If you aren't on line, when he does a lookup for your address, it will return(I think) 0.0.0.0 so his connection will fail (because you aren't there). Otherwise it will return your current IP.

So you then don't need to worry about what your IP might be any time you connect. then you need to edit client.htm in the WinGate\java directory, and replace ##WINGATE## with your new DNS2Go name (remove the #s as well).

then you should be all set - the web server will serve Client.htm to your boss's browser, that should tell your boss to connect to your new IP on the port number of the remote control service. This is normally 808, which you also have mapped through to WinGate.
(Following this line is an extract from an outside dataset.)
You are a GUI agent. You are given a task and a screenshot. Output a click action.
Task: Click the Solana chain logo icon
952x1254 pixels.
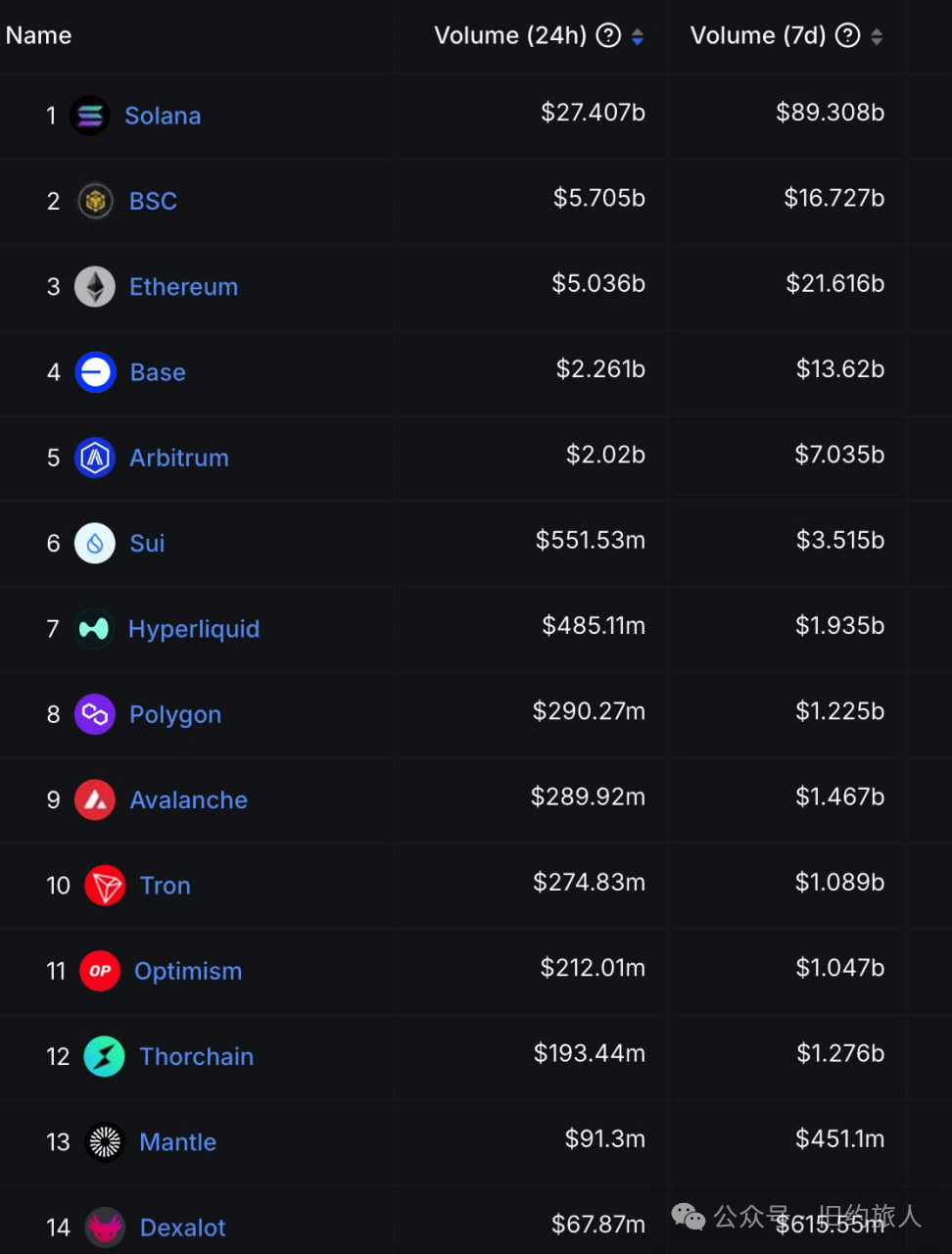tap(90, 116)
Then you should be all set.

Adrien

[wheels3572]

Should be.

If you aren't on line, when he does a lookup for your address, it will return(I think) 0.0.0.0 so his connection will fail (because you aren't there). Otherwise it will return your current IP.

So you then don't need to worry about what your IP might be any time you connect. then you need to edit client.htm in the WinGate\java directory, and replace ##WINGATE## with your new DNS2Go name (remove the #s as well).

then you should be all set - the web server will serve Client.htm to your boss's browser, that should tell your boss to connect to your new IP on the port number of the remote control service. This is normally 808, which you also have mapped through to WinGate. Then you should be all set.

Adrien

Ok so my question is in the client.htm file do I have to specify the port also myself or just the name which I have done so already. Also what port do I tell my boss. 808 or 80?

Update:

My friend who is a programmer said this to me:

xknight29: well the java auth window is failing yes ... looks like null pointer when JVM is being called

xknight29: might be a socks problem

I changed the client.htm file like you said
to "http://johndoe.d2gwebsite.com/java\ and he is logging into the system with his username and password taht I have given him and it's STILL showing up guest in the history. If you wanna take this off forum you can reach me on Yahoo (wheels351972) MSN (wheels@pivot.net)

The whole line section is this appletHtml += "\n<APPLET CODE="Client.class" codebase="http://johndoe.d2gwebsite.com/Java" NAME="client"

Question is was I supposed to change ANYTHING more?

I just dont understand why people are hanging at the authentication.